Companies have already learnt from the WAP experience and appreciate that mobile applications have to work perfectly when they're rolled out. Otherwise, if they don't, you probably won't get a second chance. The typical customer for a conversion engine won't select the entire base of supported phones but will pick a subset of, say, around 220 handsets. Out of those, normally it's only necessary to thoroughly test some 60 to 70 handsets to ensure the application works exactly as intended. Plus there's flexibility. It's also quite common for users to customise parts of the conversion process – by selecting a specific level of graphics resolution to run on a particular mobile phone, for example.
While those involved in producing mobile phone games formed the first wave of conversion engine users, those involved in supplying financial services will almost certainly form the next wave of mobile apps adopters. As an example, mobile phone apps will provide a highly convenient way for banks to inform their customers that they have sufficient credit to make a purchase when they're standing at the point of sale. Previously consumers had to return home to their PCs to discover if they had sufficient credit or were forced to accept the finance package being offered by the sales outlet itself.
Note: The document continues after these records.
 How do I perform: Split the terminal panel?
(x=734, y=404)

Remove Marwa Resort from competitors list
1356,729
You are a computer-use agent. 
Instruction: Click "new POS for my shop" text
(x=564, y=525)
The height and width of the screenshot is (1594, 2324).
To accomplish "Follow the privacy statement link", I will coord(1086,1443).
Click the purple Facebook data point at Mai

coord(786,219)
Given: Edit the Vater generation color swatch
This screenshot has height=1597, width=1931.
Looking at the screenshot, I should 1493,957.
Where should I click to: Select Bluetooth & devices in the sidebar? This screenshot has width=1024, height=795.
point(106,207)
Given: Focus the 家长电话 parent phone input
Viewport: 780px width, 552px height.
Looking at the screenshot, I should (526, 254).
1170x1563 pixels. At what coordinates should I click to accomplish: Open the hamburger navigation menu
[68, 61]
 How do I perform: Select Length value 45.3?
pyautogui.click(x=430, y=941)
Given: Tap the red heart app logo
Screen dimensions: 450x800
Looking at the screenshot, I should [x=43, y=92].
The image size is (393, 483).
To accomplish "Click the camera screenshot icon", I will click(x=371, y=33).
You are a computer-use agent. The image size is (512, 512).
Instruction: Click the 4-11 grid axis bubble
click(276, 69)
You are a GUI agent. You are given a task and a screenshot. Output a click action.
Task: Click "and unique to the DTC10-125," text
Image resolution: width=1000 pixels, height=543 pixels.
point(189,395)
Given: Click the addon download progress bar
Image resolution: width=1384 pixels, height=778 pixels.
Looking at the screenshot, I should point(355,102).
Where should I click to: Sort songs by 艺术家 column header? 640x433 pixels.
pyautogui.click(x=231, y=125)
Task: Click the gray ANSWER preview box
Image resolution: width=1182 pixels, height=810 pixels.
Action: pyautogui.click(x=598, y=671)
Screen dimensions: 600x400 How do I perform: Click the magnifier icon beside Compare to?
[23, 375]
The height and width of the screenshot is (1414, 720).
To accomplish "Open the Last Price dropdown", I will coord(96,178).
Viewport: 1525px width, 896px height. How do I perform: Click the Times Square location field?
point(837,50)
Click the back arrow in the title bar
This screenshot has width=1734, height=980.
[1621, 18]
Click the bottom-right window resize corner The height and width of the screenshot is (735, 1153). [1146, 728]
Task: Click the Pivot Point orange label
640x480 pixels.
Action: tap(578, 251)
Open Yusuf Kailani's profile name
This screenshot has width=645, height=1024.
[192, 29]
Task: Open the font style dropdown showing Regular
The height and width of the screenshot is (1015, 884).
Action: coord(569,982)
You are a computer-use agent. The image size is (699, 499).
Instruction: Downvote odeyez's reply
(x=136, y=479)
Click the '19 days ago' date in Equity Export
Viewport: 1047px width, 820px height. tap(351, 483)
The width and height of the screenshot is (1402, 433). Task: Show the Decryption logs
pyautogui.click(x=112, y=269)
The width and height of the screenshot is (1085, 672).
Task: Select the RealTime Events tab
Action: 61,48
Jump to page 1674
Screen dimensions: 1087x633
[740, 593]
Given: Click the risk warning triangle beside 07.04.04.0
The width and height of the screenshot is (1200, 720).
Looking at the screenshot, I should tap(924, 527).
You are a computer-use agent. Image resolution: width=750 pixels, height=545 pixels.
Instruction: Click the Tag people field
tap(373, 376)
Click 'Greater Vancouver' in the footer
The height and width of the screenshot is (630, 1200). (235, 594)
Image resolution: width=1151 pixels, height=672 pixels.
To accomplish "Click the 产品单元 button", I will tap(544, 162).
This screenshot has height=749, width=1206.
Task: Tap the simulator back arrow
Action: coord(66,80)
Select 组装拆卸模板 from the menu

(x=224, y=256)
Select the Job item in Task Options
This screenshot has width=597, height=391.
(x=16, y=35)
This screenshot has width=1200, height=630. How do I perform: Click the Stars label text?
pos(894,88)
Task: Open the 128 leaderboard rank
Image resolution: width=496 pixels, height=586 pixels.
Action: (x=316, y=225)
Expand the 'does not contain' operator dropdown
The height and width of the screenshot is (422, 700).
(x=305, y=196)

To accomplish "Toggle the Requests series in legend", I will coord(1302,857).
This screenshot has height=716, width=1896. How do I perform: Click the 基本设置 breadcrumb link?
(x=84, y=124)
As a final point, more and more mobile handsets are now capable of accessing the conventional web – not just WAP sites. Mobile apps can tap into this capability, too. A Java app can be designed to send a request to a web server to download an image or text. This effectively means that mobile phones can tap into the many web-based applications which corporates have already spent time and energy building.
For those businesses whose IT departments are already over-stretched, there's also good news. Conversion engine vendors are rapidly building relationships with established systems integrators who can readily take on the necessary development work rather than requiring the work to be done in-house.